Copy the listing from the line that has "Locate an element on the screen. The" through the line that has "signal-2-icon is located", swapping "screenshot" for "image" and leaving everything else the same.

Record extracts
.....
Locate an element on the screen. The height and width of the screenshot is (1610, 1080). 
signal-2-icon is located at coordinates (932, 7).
.....
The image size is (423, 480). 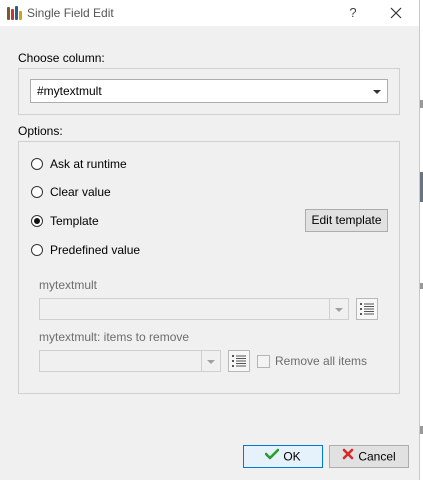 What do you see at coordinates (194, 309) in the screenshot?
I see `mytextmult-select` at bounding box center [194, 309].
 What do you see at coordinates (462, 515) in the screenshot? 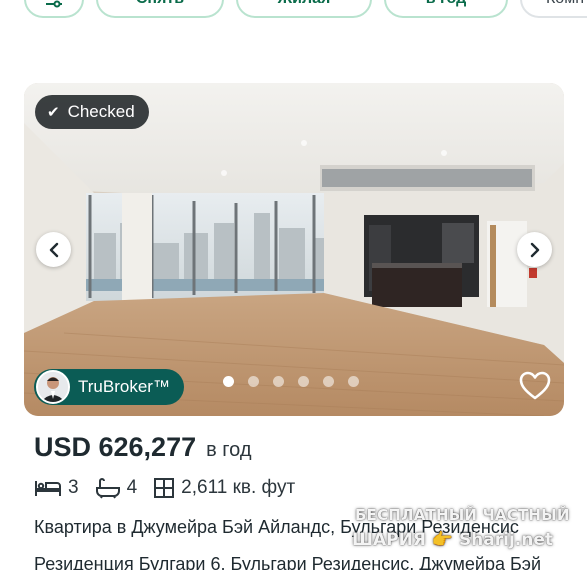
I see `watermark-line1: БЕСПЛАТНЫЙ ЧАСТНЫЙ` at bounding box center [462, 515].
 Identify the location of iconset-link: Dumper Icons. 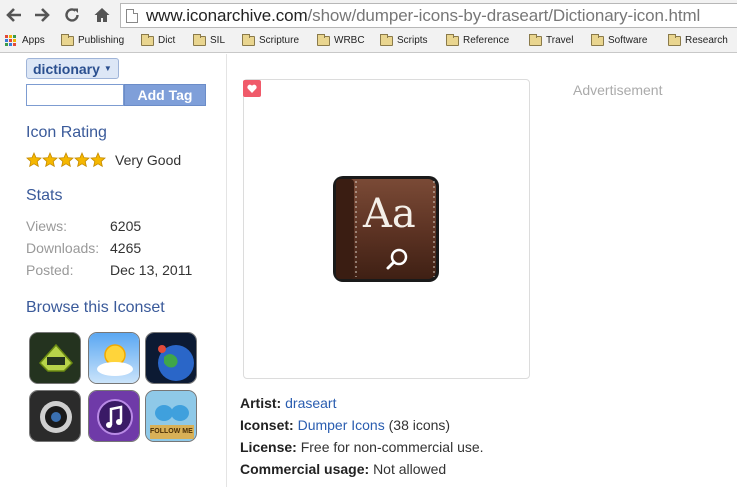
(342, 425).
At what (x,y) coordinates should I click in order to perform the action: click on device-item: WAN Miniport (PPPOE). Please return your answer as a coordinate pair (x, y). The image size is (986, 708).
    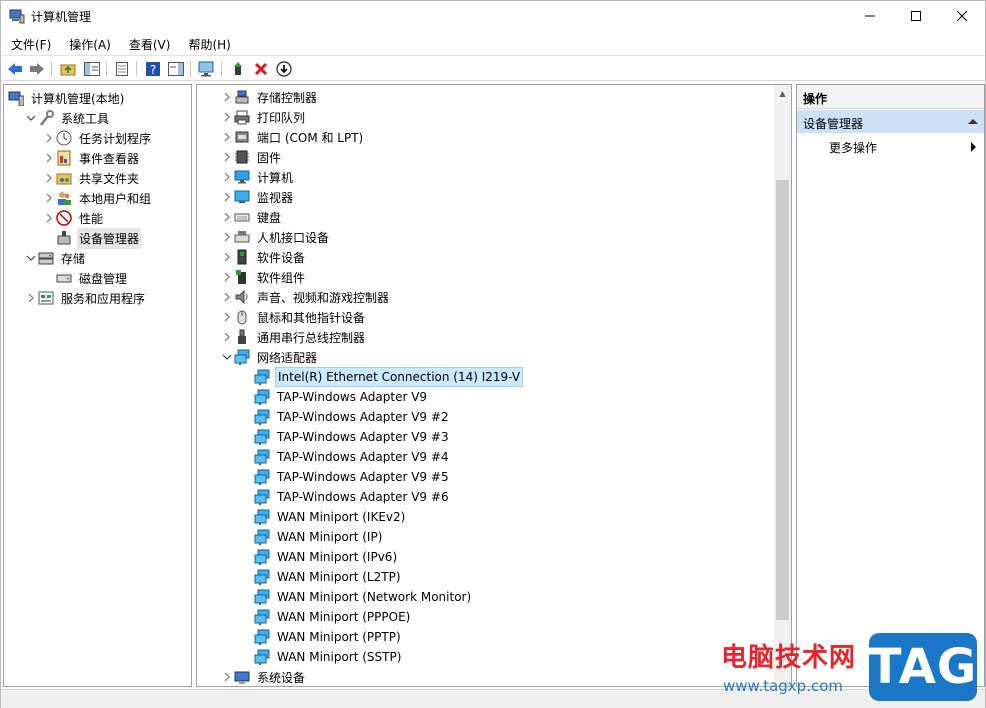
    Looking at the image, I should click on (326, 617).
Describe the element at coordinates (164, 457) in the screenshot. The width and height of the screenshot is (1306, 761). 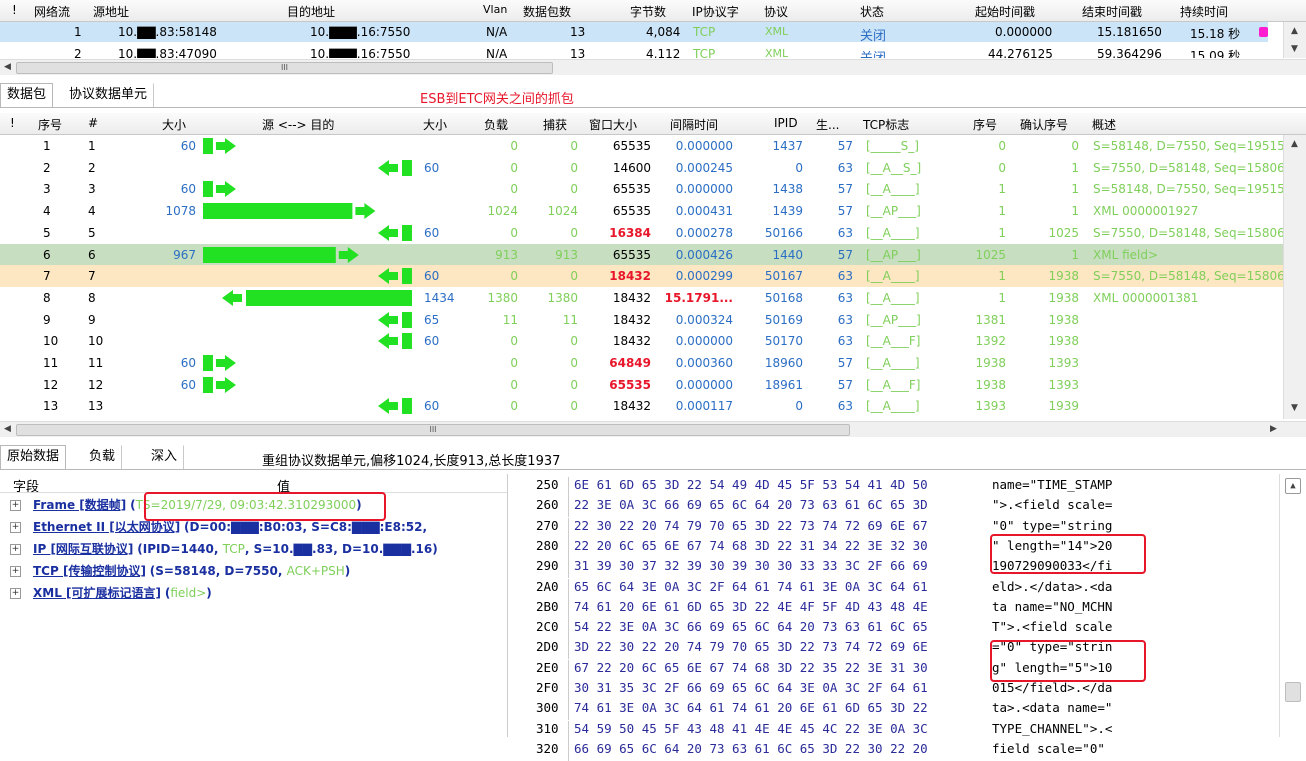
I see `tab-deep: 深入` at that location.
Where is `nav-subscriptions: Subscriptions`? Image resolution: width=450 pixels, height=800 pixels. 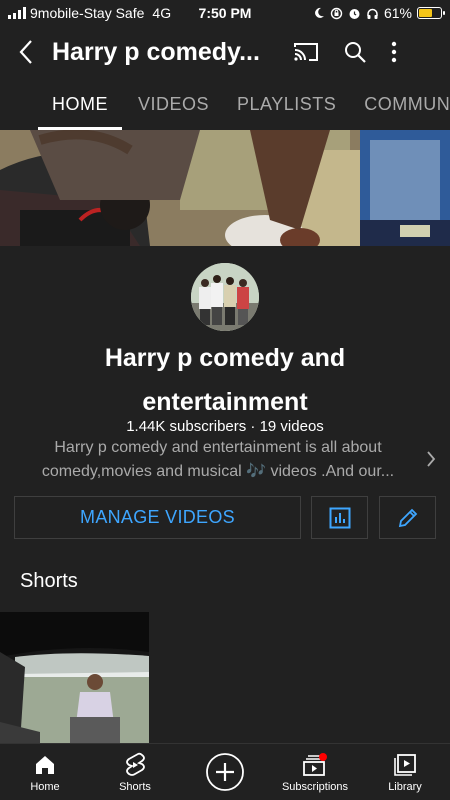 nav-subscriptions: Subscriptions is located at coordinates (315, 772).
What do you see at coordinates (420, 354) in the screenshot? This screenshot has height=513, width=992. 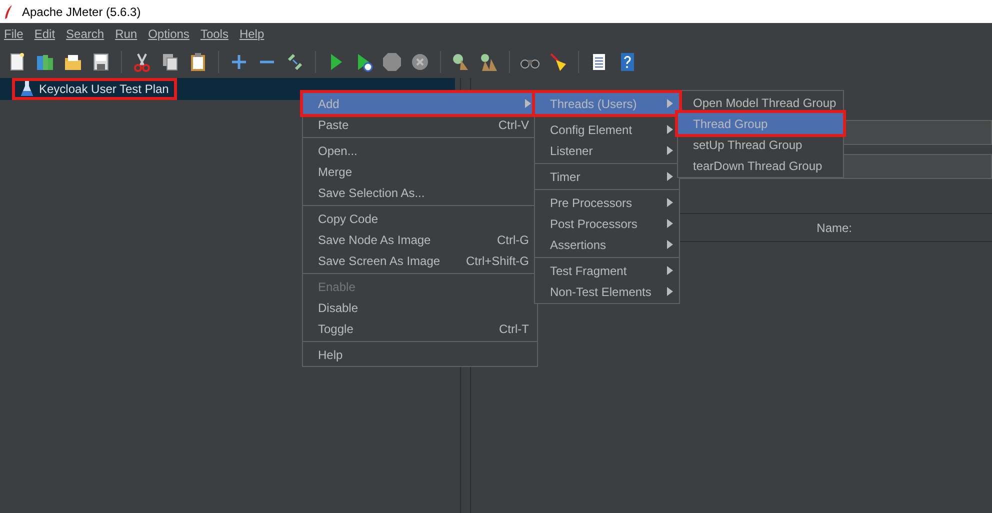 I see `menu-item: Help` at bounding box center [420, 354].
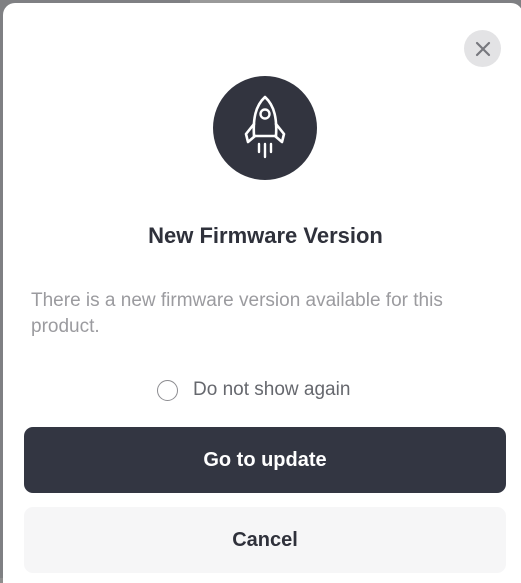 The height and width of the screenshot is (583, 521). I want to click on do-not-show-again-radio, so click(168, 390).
.....
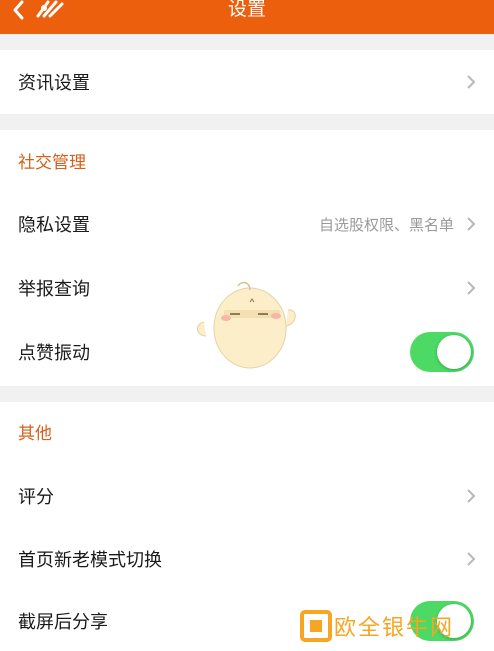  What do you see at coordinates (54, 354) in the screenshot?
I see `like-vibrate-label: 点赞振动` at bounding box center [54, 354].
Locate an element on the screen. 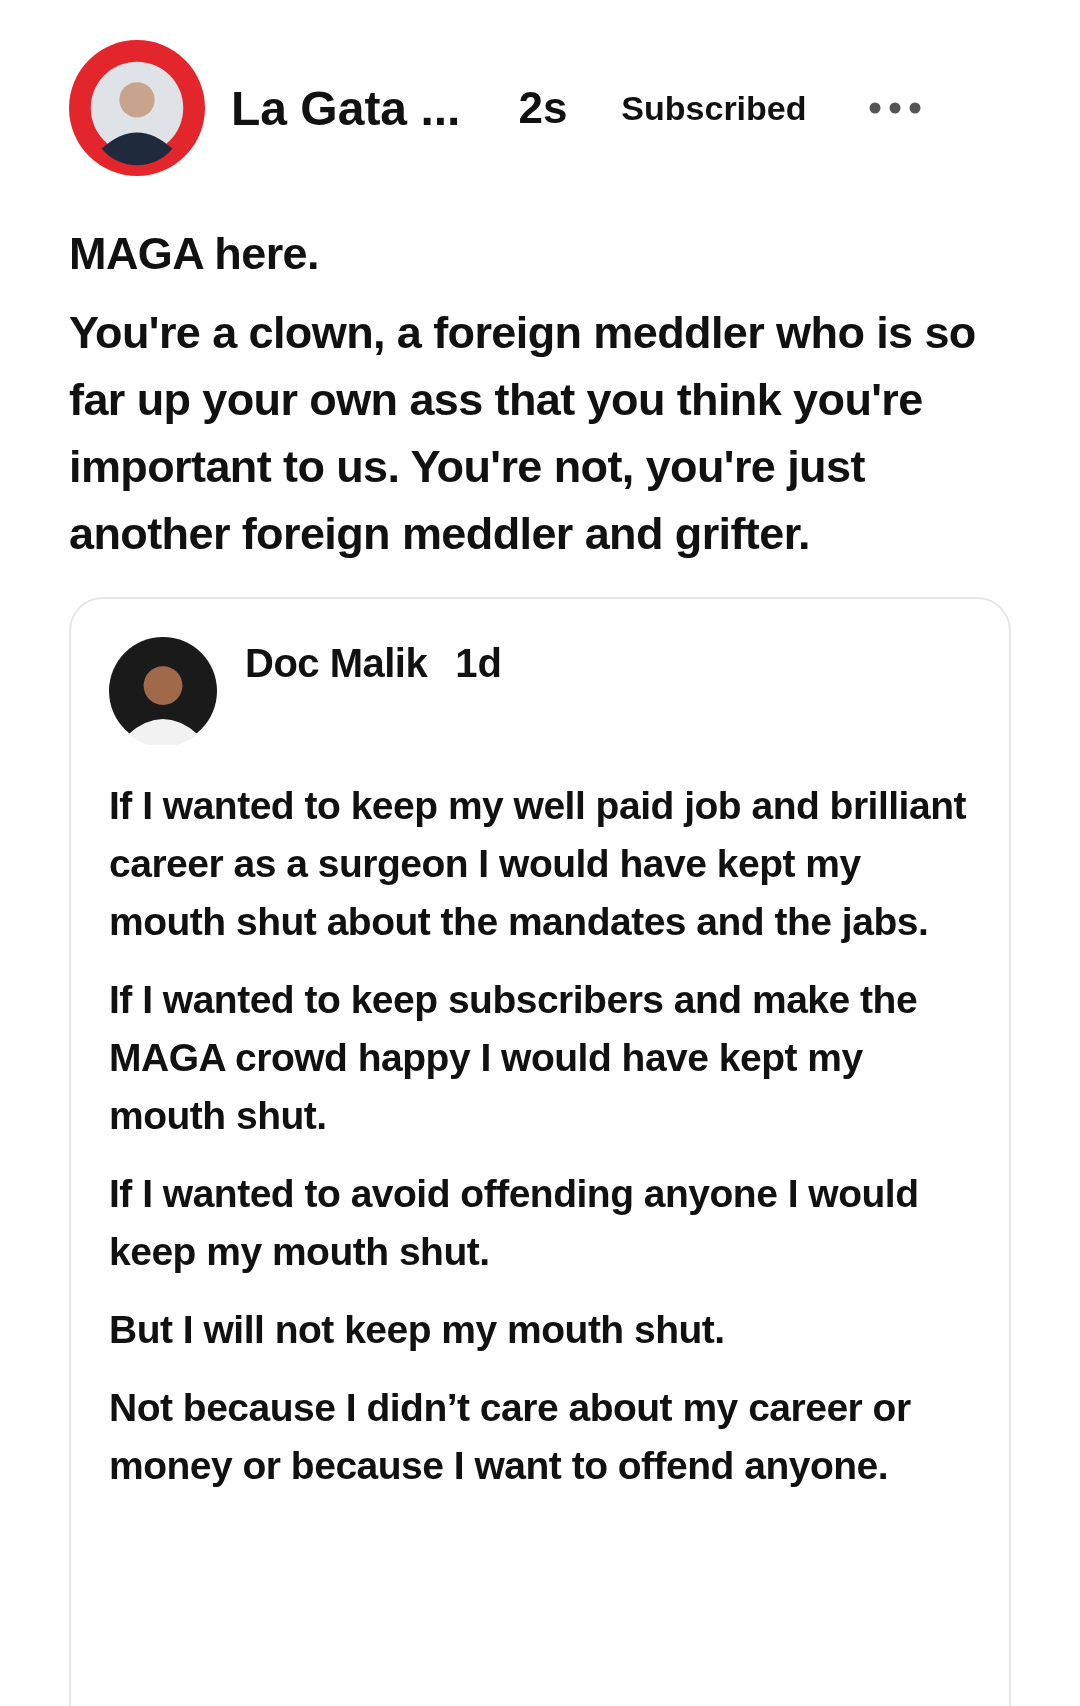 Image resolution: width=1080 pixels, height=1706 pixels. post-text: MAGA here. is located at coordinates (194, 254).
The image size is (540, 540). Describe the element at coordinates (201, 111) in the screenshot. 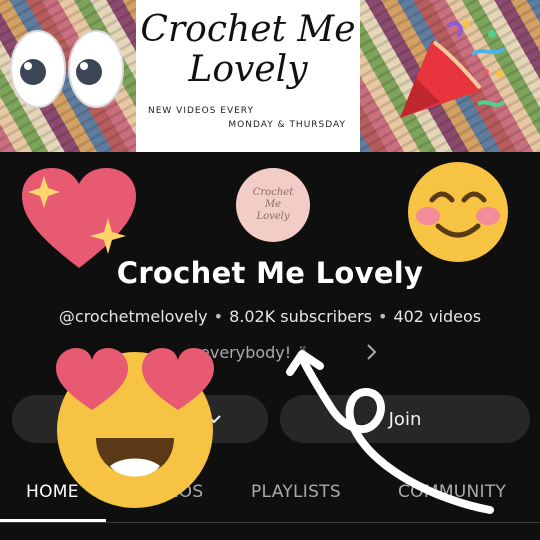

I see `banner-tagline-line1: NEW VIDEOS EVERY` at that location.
.....
Solution
Locate an element on the screen. The height and width of the image is (1610, 1080). 
signal-2-icon is located at coordinates (932, 7).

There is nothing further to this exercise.